The sample for this study was 234 out of the 255 responses that were sent to 23 different financial institutions. There were 21 eliminated from the pool due to incomplete responses on the survey. The sampling technique used was purposive non-probability to select the experts and collect data.

What was the method of measurement? (10 pts):

For the gathering of experts, an interval approach was used [0,1] with the 1 representing knowledge in the subject matter. Another instance of quantitative measurement was in the scoring of the surveys to determine the results (the 1-10 responses).

For the qualitative data, literature on risks vs benefits of Internet of Things, Cloud Computing, and Big Data Analytics were used. Literature on infrastructure vulnerabilities and attacks, security management failures, communication security failures, identity management failures, access control failures, network security vulnerabilities, and data and information management vulnerabilities were all used.

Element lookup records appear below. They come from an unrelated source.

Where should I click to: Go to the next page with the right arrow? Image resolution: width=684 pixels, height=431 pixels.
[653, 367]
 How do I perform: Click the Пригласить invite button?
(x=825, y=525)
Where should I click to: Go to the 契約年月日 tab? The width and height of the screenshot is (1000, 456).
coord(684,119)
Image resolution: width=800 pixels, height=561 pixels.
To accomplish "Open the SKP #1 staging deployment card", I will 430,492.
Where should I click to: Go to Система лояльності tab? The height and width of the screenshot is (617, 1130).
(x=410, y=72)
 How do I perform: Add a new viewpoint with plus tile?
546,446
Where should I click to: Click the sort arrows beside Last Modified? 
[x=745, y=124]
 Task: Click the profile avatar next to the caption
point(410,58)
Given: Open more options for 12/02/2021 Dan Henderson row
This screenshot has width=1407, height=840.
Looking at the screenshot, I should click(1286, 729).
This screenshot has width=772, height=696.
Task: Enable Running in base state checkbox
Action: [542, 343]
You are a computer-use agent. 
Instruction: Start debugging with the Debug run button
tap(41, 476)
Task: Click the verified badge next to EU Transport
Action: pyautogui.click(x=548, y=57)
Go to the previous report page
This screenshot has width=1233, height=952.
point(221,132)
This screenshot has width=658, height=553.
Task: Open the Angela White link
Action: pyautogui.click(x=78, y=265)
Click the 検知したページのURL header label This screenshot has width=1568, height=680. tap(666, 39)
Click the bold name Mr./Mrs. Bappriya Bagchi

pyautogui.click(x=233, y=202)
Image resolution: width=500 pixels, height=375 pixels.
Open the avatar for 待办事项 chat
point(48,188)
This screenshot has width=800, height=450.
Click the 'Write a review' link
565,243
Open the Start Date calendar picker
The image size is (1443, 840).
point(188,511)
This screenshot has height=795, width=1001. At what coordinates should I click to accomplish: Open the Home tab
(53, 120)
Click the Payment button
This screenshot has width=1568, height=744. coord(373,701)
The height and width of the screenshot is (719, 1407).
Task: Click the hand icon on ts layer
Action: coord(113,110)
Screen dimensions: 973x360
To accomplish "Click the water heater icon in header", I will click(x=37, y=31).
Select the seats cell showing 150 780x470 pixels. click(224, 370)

What was the method of analysis? (10 pts):

Quantitative: The quantitative information was the way in which the information was gathered, first by how the purposive non-probability sampling technique was used to select experts based on their knowledge of terms using the interval system of 0,1. The surveys sent out were then transposed to the scale of threats found in the qualitative research. This is where the Fuzzy Technique for Order of Preference by Similarity for Ideal Solution was used to categorize and prioritize the vulnerabilities.

Qualitative: The qualitative research was the literature used. In order for the researchers to determine the validity of the research, they used FMEA to categorize threats and vulnerabilities by placing them into categories based on their probabilities. Fuzzy TOPSIS analysis was used to take the responses and apply them to the categories created.

What was the conclusion of the study? (10 pts):

The conclusion of the study found that IT risk managers need to focus on firewall protections, reliable power sources, and security audits. Prioritizing the knowledge of vulnerabilities helps reduce or manage potential threats. The study is limited to the knowledge of the IT professionals working in these fields and that the technologies are still developing. To use audit history or logs to enhance findings and that the sample size should increase to larger groups of IT security experts. The responses are limited to the findings in the literature of the study and are limited to these threats.

Why is this study useful to you? Explain in detail. (10 pts):

This information is useful to me because I work at a financial institution and as more things become cloud based (like salesforce) or more devices (IoTs) become available to use for financial institutions it is very important to understand the risks of them. I have always been leery of cloud-based services, because your data may be housed “securely” but the biggest threat actors are those within the company. Phishing campaigns teach us that all it takes is one click on the wrong e-mail and a vulnerability can occur. It is important for risk managers to understand that using cloud services may possibly increase risks if there is a data breech to the cloud servicer.

What would be the next logical step in extending this study? (10 pts):

As stated in the study, it is important to increase the sampling size and to include more experts. Security threats are different for each sector, but attacks can be the same like phishing, so if extending the study, it would be best to start with other financial institutions. Adding other sectors with categories only after obtaining more data from financial institutions. As technologies change, it is important to also update the study to reflect the most current risks and security threats. Add additional literature to determine the latest threats or newer vulnerabilities. Using cisa.gov as a tool for security threats.